Presentation information

Interactive Session

[3Rin2] Interactive Session 1

Thu. Jun 6, 2019 10:30 AM - 12:10 PM Room R (Center area of 1F Exhibition hall)

10:30 AM - 12:10 PM

[3Rin2-19] Robust Eye Contact Detection for Multi-Party Conversational Systems

〇Kenjiro Nogawa1, Shinya Fujie2, Tetsunori Kobayashi1 (1. Waseda University, 2. Chiba Institute of Technology)

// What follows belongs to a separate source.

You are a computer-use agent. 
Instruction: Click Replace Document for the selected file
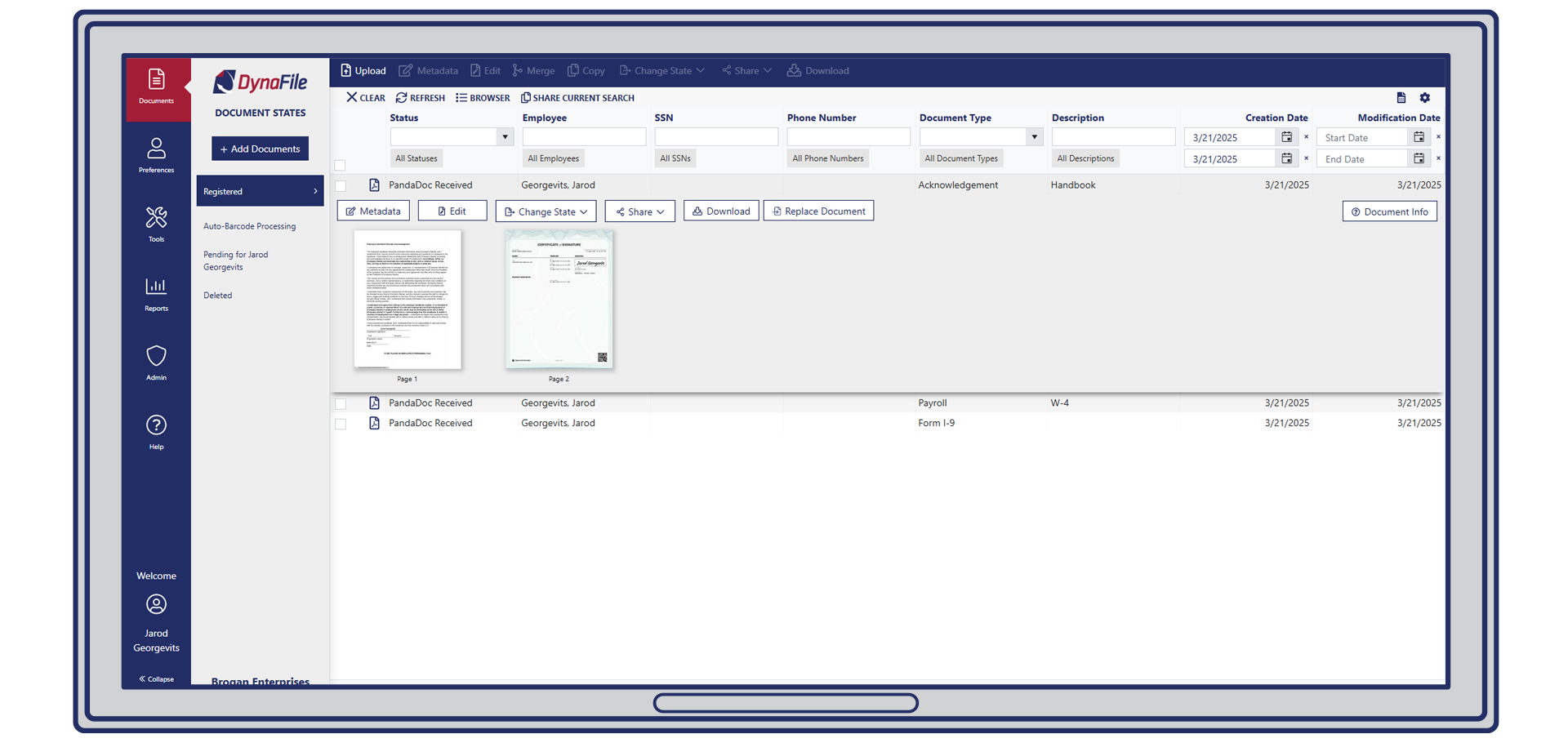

Keywords:multi-party conversation, conversational system, eye contact detection

Eye contact detection method for multi-party conversational systems is proposed. Detecting eye contact is an important function for multi-party conversational systems because eye concatact is an essential cue for deciding whether system should respond to a user utterance or not. Accuracy of a conventional eye contact detector given a single frame decreases because of various noises (e.g. blink, facial expression change, etc.) occured in real-time environment. The eye contact detection method that utilizes multiple frames is proposed for solving this problem. The system extract the feature for detecting eye concact by CNN from the image contains both eyes of a target user. Then, the feature is given to LSTM with attention mechanism as an input. The result of the experiment conducted using the gaze data in multi-party conversation shows effectiveness of the proposed method.